The point is, bullet points are easy to program - and to write slides from. (You work down the list going “This.. that… the other.. great, end of slide”) And they completely fail to get their message across.
As I said about my day chairing an IEE conference, the most effective, and most admired presentation came from someone who didn’t use Powerpoint (it was actually lots of Flash slides strung together).
As I was reading the posts above, I was wondering “Why are bullet points so bad?” And then it struck me: they reduce everything to the same value. (That’s the point made in “How to avoid..”, along with the remedy.) “We have become No.1 in the world” and “We have a new sales manager”, when put into a single slide of bullet points, fails to distinguish between the relative importance of those two items.
But the trouble is that Powerpoint is seductive. It offers bullet points because it was easy for the people who wrote PPT to do that.
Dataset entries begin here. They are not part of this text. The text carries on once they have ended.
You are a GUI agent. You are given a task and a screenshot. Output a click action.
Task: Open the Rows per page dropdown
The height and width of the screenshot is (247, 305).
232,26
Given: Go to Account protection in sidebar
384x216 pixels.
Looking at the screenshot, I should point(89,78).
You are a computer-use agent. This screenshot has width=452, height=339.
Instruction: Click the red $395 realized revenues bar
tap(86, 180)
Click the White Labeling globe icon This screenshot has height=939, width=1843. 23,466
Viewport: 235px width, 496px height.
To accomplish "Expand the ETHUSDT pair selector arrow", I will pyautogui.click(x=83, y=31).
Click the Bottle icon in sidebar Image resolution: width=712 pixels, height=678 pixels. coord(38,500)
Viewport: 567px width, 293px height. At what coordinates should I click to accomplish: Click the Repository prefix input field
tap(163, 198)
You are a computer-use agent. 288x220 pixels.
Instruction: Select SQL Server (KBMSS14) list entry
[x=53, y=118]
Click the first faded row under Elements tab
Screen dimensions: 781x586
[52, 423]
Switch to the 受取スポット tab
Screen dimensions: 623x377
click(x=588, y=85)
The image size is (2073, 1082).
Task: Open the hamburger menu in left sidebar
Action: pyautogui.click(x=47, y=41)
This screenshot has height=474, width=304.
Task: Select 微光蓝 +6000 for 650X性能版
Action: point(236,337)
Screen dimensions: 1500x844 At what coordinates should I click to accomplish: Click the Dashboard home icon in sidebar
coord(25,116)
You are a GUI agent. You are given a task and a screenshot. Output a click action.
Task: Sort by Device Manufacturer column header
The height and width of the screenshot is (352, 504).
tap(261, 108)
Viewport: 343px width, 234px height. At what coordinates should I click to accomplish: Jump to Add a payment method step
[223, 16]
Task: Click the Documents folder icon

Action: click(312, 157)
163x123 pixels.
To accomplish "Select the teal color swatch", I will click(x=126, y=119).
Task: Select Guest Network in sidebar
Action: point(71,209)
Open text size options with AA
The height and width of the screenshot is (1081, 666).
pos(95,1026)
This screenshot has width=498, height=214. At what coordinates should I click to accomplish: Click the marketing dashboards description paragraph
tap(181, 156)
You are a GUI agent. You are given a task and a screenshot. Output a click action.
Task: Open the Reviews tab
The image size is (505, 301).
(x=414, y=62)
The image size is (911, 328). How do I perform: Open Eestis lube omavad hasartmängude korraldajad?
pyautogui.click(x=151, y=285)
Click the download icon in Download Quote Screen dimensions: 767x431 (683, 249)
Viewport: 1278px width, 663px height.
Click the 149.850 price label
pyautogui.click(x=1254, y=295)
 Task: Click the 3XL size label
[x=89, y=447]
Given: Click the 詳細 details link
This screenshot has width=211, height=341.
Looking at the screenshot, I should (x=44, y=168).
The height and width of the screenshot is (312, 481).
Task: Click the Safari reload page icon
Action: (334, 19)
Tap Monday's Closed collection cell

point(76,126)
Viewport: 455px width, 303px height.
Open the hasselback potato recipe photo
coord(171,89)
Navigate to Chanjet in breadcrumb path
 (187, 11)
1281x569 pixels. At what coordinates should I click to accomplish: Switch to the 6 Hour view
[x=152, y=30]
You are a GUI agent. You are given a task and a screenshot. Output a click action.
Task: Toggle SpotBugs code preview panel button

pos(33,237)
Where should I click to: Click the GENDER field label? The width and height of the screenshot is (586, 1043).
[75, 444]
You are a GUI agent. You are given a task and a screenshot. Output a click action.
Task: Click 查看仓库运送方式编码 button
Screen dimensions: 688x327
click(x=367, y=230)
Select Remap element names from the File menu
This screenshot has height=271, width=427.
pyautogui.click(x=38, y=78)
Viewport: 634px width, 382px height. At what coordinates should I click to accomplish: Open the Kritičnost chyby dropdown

They weren’t really into the finer aesthetics of multiple presentations. They just wanted something out the door, and the original form of PPT was developed by a company called Forethought, for the Mac, as it happens, between 1984 and 1987 (then Microsoft bought it). And you remember what hummin’ machines they had back then. A bullet point was about all you’d get if you were nice.
If Powerpoint really came with a helpful assistant, then it would start saying “You seem to have six elements on this slide. Are you sure that isn’t too many?” But instead you’ll get dragged down the bullet-point alley.
Which reminds me - I’ll have to go and edit all my presentations now. But as I said to the people who were presenting at the IEE, the audience has come to hear you speak, not to read your slides. Bear that in mind and you won’t go wrong. I’ll live in the faint hope that PR people reading this will pass it on to their clients, but I’m not expecting any Zen presentations in a hurry.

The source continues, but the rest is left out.